Due to the diversity of the internship program, the Heritage Garden focuses on engagement across difference. Alex Smith, a student intern, adds that the diversity of the participants is what makes the internship program unique. “Everybody has a different approach to what we do,” Smith says. “Why are they gardening? What is the connection between gardening and their culture? What we do is collect and share stories, not only from interns and leaders but also from the people who come on the tours, or come to events.”

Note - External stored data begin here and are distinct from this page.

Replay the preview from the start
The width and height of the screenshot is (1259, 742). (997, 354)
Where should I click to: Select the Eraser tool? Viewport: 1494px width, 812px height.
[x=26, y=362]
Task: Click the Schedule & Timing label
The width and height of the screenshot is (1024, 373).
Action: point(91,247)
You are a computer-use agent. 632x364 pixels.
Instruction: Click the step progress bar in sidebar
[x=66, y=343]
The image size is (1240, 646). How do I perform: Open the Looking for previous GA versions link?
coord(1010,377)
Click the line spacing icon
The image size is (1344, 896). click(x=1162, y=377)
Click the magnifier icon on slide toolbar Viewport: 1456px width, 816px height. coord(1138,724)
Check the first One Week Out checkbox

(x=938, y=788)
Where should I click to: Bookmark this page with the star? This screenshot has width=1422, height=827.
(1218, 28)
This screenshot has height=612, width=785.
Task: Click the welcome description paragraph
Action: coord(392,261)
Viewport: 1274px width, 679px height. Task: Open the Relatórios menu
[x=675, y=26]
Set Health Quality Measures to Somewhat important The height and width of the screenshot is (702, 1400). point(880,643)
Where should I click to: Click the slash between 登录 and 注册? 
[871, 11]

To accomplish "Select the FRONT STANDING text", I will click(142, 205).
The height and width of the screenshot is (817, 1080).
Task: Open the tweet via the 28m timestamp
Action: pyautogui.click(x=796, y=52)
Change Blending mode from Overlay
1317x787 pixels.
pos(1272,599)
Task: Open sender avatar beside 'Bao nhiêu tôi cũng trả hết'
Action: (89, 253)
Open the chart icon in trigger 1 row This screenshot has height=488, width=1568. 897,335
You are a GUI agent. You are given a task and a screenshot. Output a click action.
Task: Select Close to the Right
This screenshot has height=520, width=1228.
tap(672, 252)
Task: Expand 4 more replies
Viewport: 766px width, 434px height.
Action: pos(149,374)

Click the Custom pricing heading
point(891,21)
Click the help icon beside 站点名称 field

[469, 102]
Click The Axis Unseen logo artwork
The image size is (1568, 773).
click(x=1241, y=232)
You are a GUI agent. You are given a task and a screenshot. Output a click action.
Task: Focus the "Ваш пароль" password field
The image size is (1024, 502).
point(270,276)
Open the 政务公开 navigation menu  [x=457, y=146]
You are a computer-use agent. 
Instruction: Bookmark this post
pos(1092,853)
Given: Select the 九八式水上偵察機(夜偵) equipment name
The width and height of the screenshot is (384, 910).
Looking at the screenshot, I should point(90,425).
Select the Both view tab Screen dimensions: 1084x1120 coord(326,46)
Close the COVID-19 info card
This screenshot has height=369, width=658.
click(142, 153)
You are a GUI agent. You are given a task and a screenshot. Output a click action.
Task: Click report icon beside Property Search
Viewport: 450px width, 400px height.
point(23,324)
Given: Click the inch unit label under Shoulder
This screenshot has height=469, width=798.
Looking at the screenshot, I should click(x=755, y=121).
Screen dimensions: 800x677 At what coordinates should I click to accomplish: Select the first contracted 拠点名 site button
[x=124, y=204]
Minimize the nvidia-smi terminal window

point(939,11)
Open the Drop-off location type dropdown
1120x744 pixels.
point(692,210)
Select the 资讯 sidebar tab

This involvement and engagement with the community is very important to the Heritage Garden. They host events such as the Fall Harvest Fest and the Spring Seed Swap, when gardeners meet to exchange their excess seeds. Through an event like this, the interns connect with local garden enthusiasts, share stories, and swap seeds. Another activity is taking their mobile library, which is a cabinet-like suitcase that showcases their seeds, to the various cultural center events. Educator Unzueta Carrasco further emphasizes that the continuing collaboration with the cultural centers is very important, as is their collaboration with the Jane Addams’ Hull House where the Seed Library originated. Over the years, the Heritage Garden interns have held a Spring Seed Swap event at the Hull House, which is well attended by gardeners all over the city. Sarah Hernandez expands on the sentiment of collaboration:
“Working with the Heritage Garden, and by extension, the Cultural Centers, provides a very unique way to learn about political topics that seems so broad and so incomprehensible. Linking these large topics to our group and our community in Chicago is a very empowering process to learn about topics like gentrification and social justice, or about colonialism and capitalism. Understanding how that works and how these things affect us in multiple levels is something that I think is very important. The process and the dialogue are what makes this a very enriching experience.”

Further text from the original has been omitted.